Wrath of Man Movie Summary
Portico Security specializes in the transportation of hundreds of million dollars of cash trucks to Los Angeles every week. The latest version of his team, Jason Statham, whose past is unknown to his colleagues.
He surprises his team when he takes full control of a robbery, handling the situation with ease, efficiency, and accuracy. After hit after hit, it seems that he wants the cash trucks to be attacked, leaving his teammates wondering who he really is and where he came from.
It is revealed that H was injured trying to protect his son, who lost his life amid a collision on a cash truck at Portico. Inspired by rancor and vengeance, he sets up his vision to capture the scum that killed his son, using his opportunity with Fortico Security to track them down.
Wrath of Man Movie Recap (Spoiler Alert!)
Guy Ritchie and Jason Statham have a history. From the snare punch of a lock, stock, and two smoking barrels through the snatch, this is a pair that basically feels almost simpatico.

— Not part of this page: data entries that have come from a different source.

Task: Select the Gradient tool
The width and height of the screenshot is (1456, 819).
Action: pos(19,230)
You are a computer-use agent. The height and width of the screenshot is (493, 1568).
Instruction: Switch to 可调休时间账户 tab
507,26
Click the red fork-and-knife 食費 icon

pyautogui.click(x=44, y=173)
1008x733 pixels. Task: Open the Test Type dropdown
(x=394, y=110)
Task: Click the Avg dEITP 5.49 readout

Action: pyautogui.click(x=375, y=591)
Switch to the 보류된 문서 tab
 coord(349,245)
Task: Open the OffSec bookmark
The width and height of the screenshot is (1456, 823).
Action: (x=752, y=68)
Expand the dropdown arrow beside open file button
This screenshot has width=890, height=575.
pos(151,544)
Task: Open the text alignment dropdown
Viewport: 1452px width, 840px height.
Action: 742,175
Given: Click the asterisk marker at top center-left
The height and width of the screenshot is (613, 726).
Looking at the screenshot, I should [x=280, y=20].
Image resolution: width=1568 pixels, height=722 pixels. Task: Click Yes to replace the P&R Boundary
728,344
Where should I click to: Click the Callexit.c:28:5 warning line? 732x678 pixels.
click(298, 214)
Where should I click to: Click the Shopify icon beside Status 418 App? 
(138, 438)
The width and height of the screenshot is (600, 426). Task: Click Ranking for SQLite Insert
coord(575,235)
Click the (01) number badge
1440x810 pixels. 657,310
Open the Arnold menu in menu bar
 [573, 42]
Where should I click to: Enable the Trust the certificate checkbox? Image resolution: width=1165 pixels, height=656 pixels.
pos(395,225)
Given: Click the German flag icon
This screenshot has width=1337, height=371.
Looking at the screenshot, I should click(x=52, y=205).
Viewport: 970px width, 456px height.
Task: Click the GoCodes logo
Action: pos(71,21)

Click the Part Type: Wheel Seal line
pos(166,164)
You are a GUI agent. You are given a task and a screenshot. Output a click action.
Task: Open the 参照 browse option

Even the less and philosophically constrained Rockanarola would have retrospectively benefited from this domestic export. Attractive directing, brief story beats, and a distinctive line of dialogue make both men a global commodity.
Has transformed into a writer/director capable of turning his hand into anything, while Statham has become almost universally bankable. And this is the reason that man’s anger comes from the beginning with a high level of expectation.
Advancing it from the 2004 French film Le Convoy, this Guy Ritchie adaptation is visually unpacked in about two hours. In doing so, the director takes full advantage of his lead figure, destroying that natural screen presence to deliver a depth story.
Dialogue is minimal, world-building is essential, and there are plot sophistication slots with measured sophistication. Man’s wrath is cut from different clothes and Jason Statham knows it.
Gone are the shirtless shots that have become synonymous with their brand of action flicks. By heart, the actor’s H may still be an idealist, more inclined to violence than thoughtful dialogue, but still, this is new territory for him.
Wrath of Man Review: More Action Less Story!
On his first day on the job, however, some clowns try to rob H’s truck, and he can’t help showing them that he means business. In what could have been a $ 2.5 million robbery wind, his colleagues’ vault, money safe, and half-a-dozen crooks were killed.
Not only dead, but so accurately plugged in, it’s hard to ignore that H must be some kind of professional – and one hell of a better shooter than his employers took him.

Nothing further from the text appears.